> Input material:
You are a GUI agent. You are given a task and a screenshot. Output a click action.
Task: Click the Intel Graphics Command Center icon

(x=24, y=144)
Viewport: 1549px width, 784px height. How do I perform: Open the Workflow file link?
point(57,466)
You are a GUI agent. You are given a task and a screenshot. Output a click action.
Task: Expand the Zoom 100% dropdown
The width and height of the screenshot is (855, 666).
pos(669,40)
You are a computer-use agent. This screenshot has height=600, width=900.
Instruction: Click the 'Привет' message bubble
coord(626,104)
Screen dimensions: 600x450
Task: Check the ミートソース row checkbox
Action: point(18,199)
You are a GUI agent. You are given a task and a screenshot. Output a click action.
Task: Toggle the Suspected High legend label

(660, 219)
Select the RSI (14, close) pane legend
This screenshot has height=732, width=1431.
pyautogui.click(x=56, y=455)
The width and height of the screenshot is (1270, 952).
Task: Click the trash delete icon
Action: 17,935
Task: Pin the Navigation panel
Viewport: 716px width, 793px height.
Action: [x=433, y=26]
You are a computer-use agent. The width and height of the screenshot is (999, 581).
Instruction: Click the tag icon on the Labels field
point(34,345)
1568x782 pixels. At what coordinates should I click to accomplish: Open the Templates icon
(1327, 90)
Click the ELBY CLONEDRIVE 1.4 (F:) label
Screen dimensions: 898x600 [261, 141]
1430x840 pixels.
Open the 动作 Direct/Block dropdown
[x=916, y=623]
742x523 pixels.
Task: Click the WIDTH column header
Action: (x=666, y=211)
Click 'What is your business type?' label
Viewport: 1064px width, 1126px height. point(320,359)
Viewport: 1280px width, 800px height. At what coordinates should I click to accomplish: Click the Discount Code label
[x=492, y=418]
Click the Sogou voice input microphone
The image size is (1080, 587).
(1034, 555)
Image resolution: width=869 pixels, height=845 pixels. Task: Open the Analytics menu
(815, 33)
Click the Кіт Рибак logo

> What you have to do:
Reproduce all of the records above line for line, without changing a single character.

> Output below:
You are a GUI agent. You are given a task and a screenshot. Output a click action.
Task: Click the Intel Graphics Command Center icon

(x=24, y=144)
Viewport: 1549px width, 784px height. How do I perform: Open the Workflow file link?
point(57,466)
You are a GUI agent. You are given a task and a screenshot. Output a click action.
Task: Expand the Zoom 100% dropdown
The width and height of the screenshot is (855, 666).
pos(669,40)
You are a computer-use agent. This screenshot has height=600, width=900.
Instruction: Click the 'Привет' message bubble
coord(626,104)
Screen dimensions: 600x450
Task: Check the ミートソース row checkbox
Action: point(18,199)
You are a GUI agent. You are given a task and a screenshot. Output a click action.
Task: Toggle the Suspected High legend label

(660, 219)
Select the RSI (14, close) pane legend
This screenshot has height=732, width=1431.
pyautogui.click(x=56, y=455)
The width and height of the screenshot is (1270, 952).
Task: Click the trash delete icon
Action: 17,935
Task: Pin the Navigation panel
Viewport: 716px width, 793px height.
Action: [x=433, y=26]
You are a computer-use agent. The width and height of the screenshot is (999, 581).
Instruction: Click the tag icon on the Labels field
point(34,345)
1568x782 pixels. At what coordinates should I click to accomplish: Open the Templates icon
(1327, 90)
Click the ELBY CLONEDRIVE 1.4 (F:) label
Screen dimensions: 898x600 [261, 141]
1430x840 pixels.
Open the 动作 Direct/Block dropdown
[x=916, y=623]
742x523 pixels.
Task: Click the WIDTH column header
Action: (x=666, y=211)
Click 'What is your business type?' label
Viewport: 1064px width, 1126px height. point(320,359)
Viewport: 1280px width, 800px height. At what coordinates should I click to accomplish: Click the Discount Code label
[x=492, y=418]
Click the Sogou voice input microphone
The image size is (1080, 587).
(1034, 555)
Image resolution: width=869 pixels, height=845 pixels. Task: Open the Analytics menu
(815, 33)
Click the Кіт Рибак logo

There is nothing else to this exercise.